In the conditional SHAP protocol, the value function is the conditional expectation

$\mu_S(x_S) = E[f(X)|X_S = x_S],$

preserving dependence between feature components and allowing for faithful importance estimation under real-world covariate structures (Richman et al., 2023). In contrast, interventional SHAP uses product marginals and averages over all possible feature combinations, which may mask true dependencies unless care is taken with the data support (Bhattacharjee et al., 29 Mar 2025). FeatureSHAP mandates explicit column permutation to estimate interventional scores over the extended support, thereby enabling theoretically sound feature selection and safe discard guarantees.

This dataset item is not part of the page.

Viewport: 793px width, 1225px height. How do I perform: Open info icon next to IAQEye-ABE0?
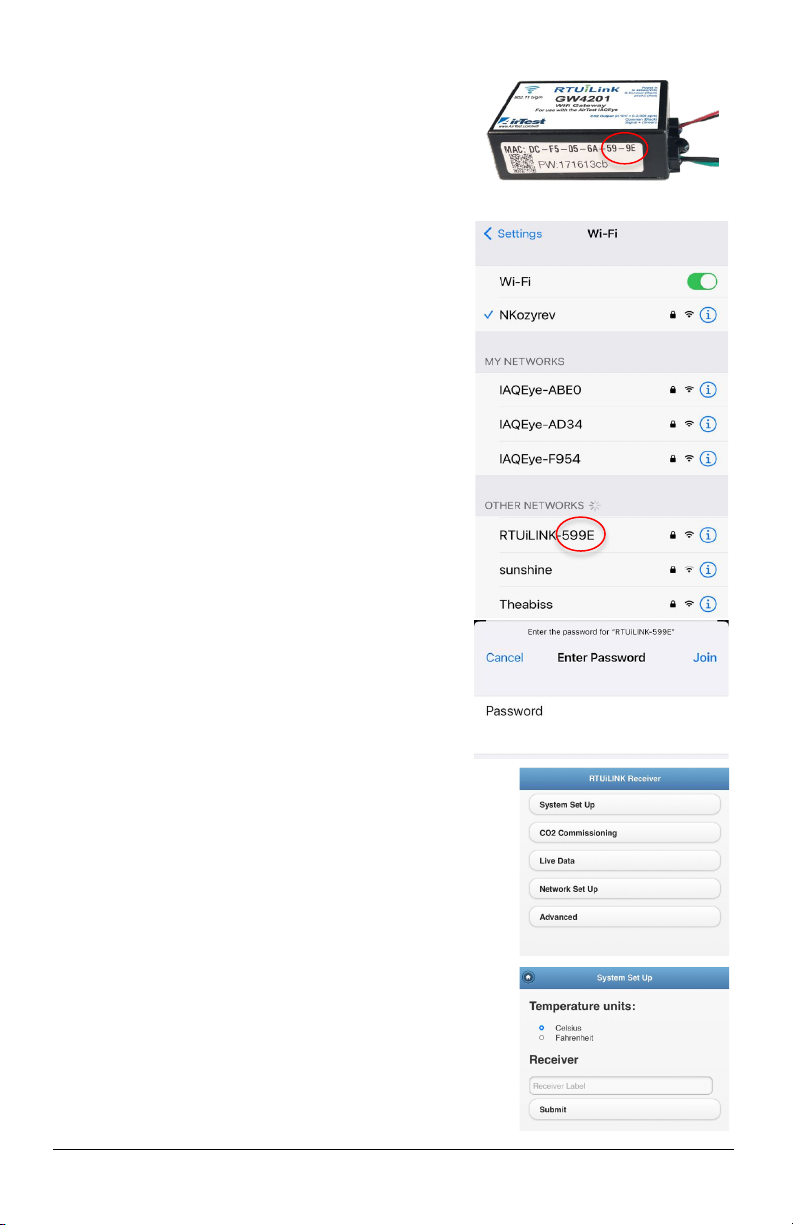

5. Practical Feature Selection and Loss-Based Wrappers

FeatureSHAP underpins robust and unbiased feature selection algorithms, notably LLpowershap, which leverages Shapley values of the logistic loss to differentiate signal from noise and operationalizes feature selection via nonparametric statistical testing against injected random noise columns. LLpowershap’s protocol involves repeated model training, Interventional-TreeSHAP computation, and p-value calculation via the Mann–Whitney $U$ test, optionally controlled by power analysis for stability (Madakkatel et al., 2024).

Feature removal is grounded in the result that near-zero aggregate SHAP value (averaged over the product-marginal support) implies provably negligible impact on model accuracy, with explicit $L^2$ bounds on approximation error (Bhattacharjee et al., 29 Mar 2025).

6. Model-Agnostic Application: LLMs and Software Engineering Tasks

FeatureSHAP has been extended to explain outputs of LLMs by attributing the model's prediction to semantically meaningful input segments (prompt blocks, AST nodes) (Vitale et al., 23 Dec 2025). The algorithm modularly decomposes the input, systematically perturbs feature subsets, and evaluates attribution via task-specific similarity metrics (e.g., CodeBLEU or BERTScore). Monte Carlo sampling over feature coalitions and bias-corrected Shapley weights facilitate tractable computation in high-dimensional, tokenized inputs.

Empirical evaluation demonstrates FeatureSHAP’s effectiveness in assigning negligible importance to irrelevant features and providing higher fidelity than random or LLM-as-attributor baselines. Practitioner surveys confirm improved interpretability and decision-making in software engineering settings.

Application Domain	FeatureSHAP Protocol	Key Guarantees / Properties
Tree ensembles	TreeSHAP, Q-SHAP, LLpowershap	Consistency, local accuracy, polynomial runtime, safe discard
LLMs & SE tasks	Block-level, perturbation, similarity comparison	Model-agnostic, high-fidelity explanations, human-aligned
General black-box	Block-wise, partition search, interaction graph	Succinct interaction-aware additive decompositions

7. Limitations, Robustness, and Future Directions

FeatureSHAP advances both granularity and faithfulness in model interpretation but is subject to practical challenges: sensitivity to feature definition and partitioning, computational scaling with block size, and the assumptions underlying value functions and similarity metrics. The dependency structure of the data, the choice of conditional vs. interventional SHAP, and the nature of interactions directly impact robustness.

Ongoing research is focused on mechanistic interpretability (causal activation patching), dependency-aware attributions, personalized feature splitters for human-aligned explanations, and adaptation to code-to-code tasks and non-trivial output spaces (Vitale et al., 23 Dec 2025, Xu et al., 2024). A plausible implication is that further integration with mechanistic probing and hybrid interpretability protocols will expand FeatureSHAP’s utility across increasingly complex models and data modalities.